SPOILERS! SPOILERS!
SPOILERS!
Conundrum is my
second New Adventures novel. Normally I
am quite a fan of Steve Lyons; his audio writing for Big Finish has
consistently been among the best.
However, I have to say I was quite disappointed. Perhaps I would have been less so if Jamie hadn’t
built the book up so high and sort of revealed the “wheeze.” Plus, I hate the cover.
Some of the problems that bothered me about Legacy were also to be found in Conundrum.

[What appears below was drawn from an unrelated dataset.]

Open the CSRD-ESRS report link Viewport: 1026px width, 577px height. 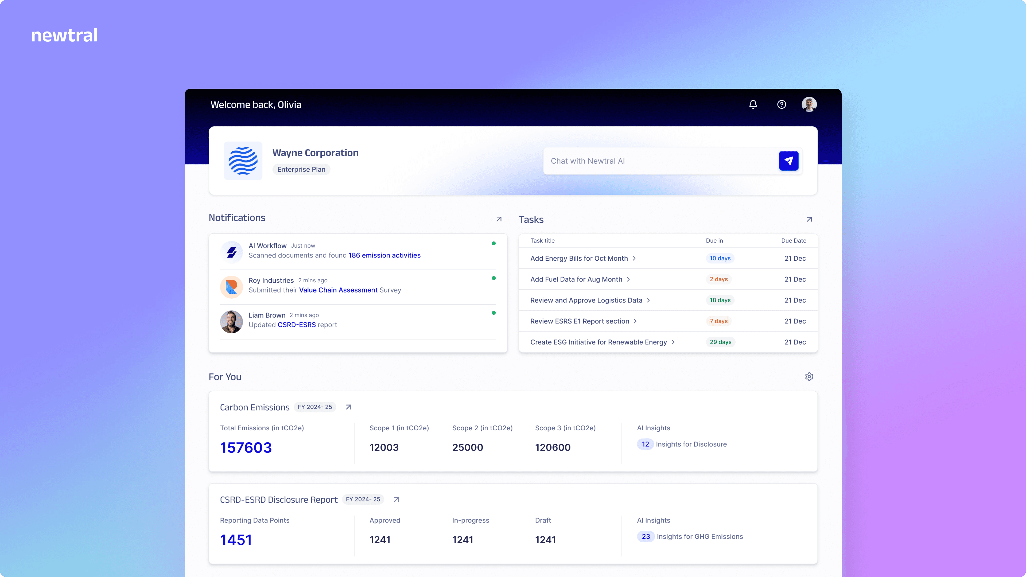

I know it will sound pretentious for me to call it this, and it’s
such an ephemeral term, but I am really getting fed up with writing that is too
clever for its own good. As such—and I
may get pilloried for this—I think the fans killed Doctor Who in 1989. If you
can judge the way it was going onscreen by the way it was channelled in the New
Adventures, it was becoming a fan’s playground, a continuity fanwank that was
really up its own bum. I bet the same
fans who hated the bickering team of Fifth Doctor, Tegan, Adric, and Nyssa
loved to read Conundrum’s vicious trio
of the Seventh Doctor, a selfish/bitchy Ace, and a directionless Benny. For me, personally, reading about them wasn’t
any fun at all. Nor did it feel like
real characterization, either. It
reminded me of the first series of Torchwood,
where the characters were paint-by-number, filled in with broad strokes
rather than the nuance of character-driven, narrative-driven drama.
What do I think is too clever for its own good? The whole
conceit of this book is that the village of Arandale is a fictional construct
(much as the train-world was in Ian Potter’s story). When we find out who the author (ie the
Master of the Land of Fiction) is, we understand why he’s chosen the varieties
of pop culture genres to populate his Arandale:
a hard-boiled American PI; too-good-to-be-true pre-teen investigators; a
snowy English village with a pub; a witch; a crumbling supernatural castle; sacrifice;
a psychic investigator; a game-geek; etc.
However, there is a great deal of cliché inherent in such forms (nearly all
have been used in Doctor Who before). What annoyed me is that the author (the real
author, Steve Lyons) could blame any bad writing on it being the fault of the
author (the Master). There’s no
incentive, then, to work hard to create depth or keep up a narrative. If there’s no incentive to writing
convincingly, why should we care? I can’t
say I cared much about any of the “characters” in this “story.”
Had I guessed that Arandale was the Land of Fiction from “The
Mind Robber”? Does it even really
matter? I had gotten halfway through the
book when I thought to myself, “Hmm, this sound suspiciously like ‘The Mind
Robber.’” The final reveal, therefore,
wasn’t really powerful. Admittedly, I
don’t know who is pulling the strings and who wanted the Master to trap the
Doctor. I’m not dying to find out,
frankly.
The pacing, for the most part, was good. There were amusing moments, and moments where
I actually felt some empathy for Benny, Ace, or Norman Power. But some of the time I was just bored, trying
to read as fast as I could to get to the end and find out if, against all hope,
there was some unexpected twist to all this.
I think Conundrum, like Legacy, was a bit a product of its
time. Fans then wanted a dark, manipulative
Doctor; an emotionally stunted, violent, hot Ace. They wanted continuity nods, sex, violence,
and “adult themes.” They wanted
meta-fiction. In that case, perhaps I’m
being a little unsympathetic; perhaps the trapped author at the end is really
there to represent the authors of the New Adventures, not really anticipating
the responsibilities and burdens of going from fan to fan-author?